## WORK REQUEST
Set down the entries that follow exactly as written, leaving out any images.

INPUT DATA below:

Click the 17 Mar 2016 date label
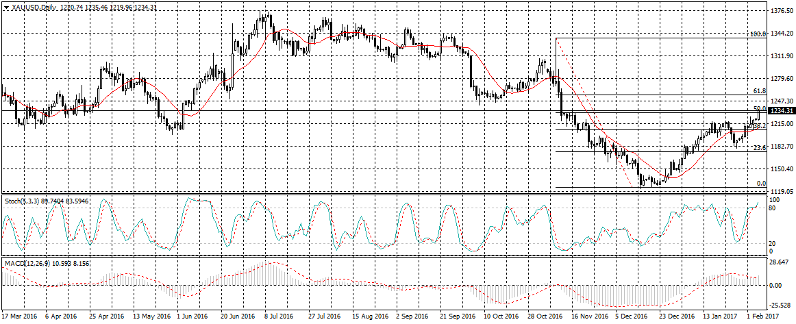This screenshot has height=324, width=796. [20, 317]
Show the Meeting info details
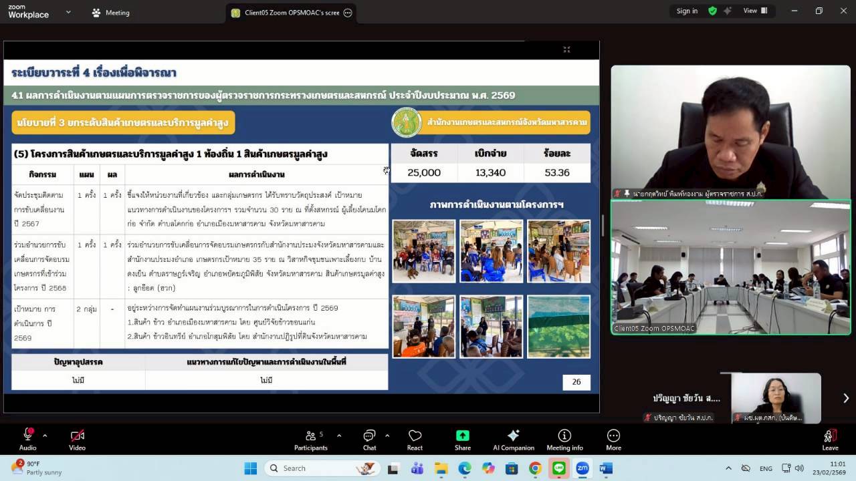The height and width of the screenshot is (481, 856). click(564, 439)
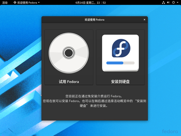This screenshot has height=136, width=181.
Task: Click the Fedora logo installer icon
Action: click(x=120, y=48)
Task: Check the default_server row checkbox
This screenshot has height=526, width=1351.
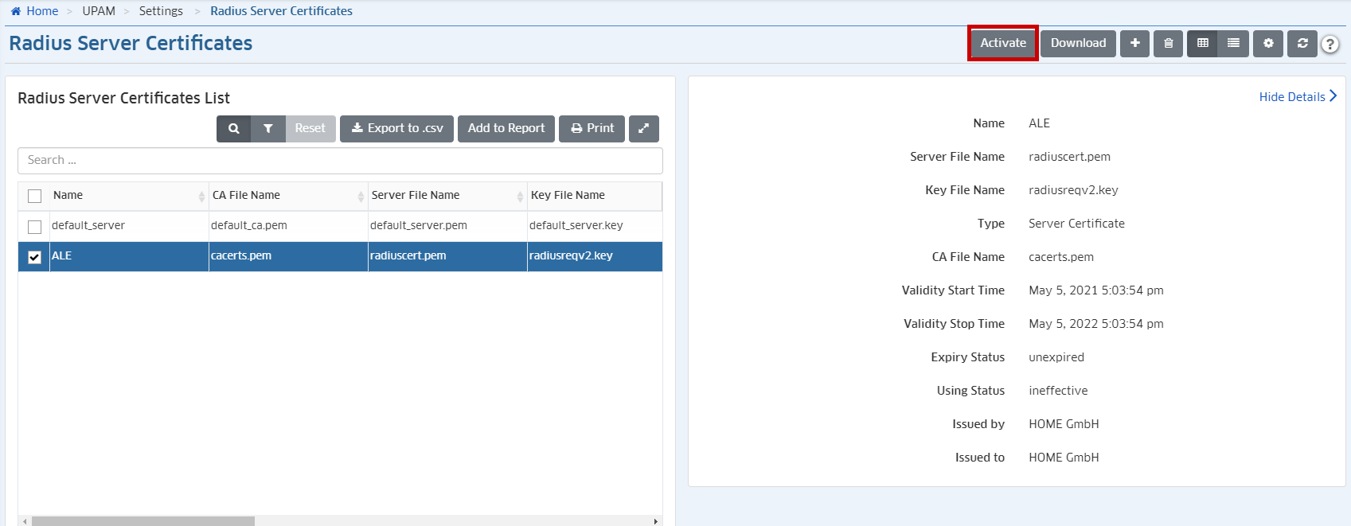Action: coord(34,227)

End of INPUT DATA.

## ANSWER
Click the 17 Mar 2016 date label
This screenshot has height=324, width=796. [20, 317]
Show the Meeting info details
The height and width of the screenshot is (481, 856). click(564, 439)
This screenshot has height=136, width=181.
Task: Click the Fedora logo installer icon
Action: click(x=120, y=48)
Task: Check the default_server row checkbox
This screenshot has height=526, width=1351.
Action: coord(34,227)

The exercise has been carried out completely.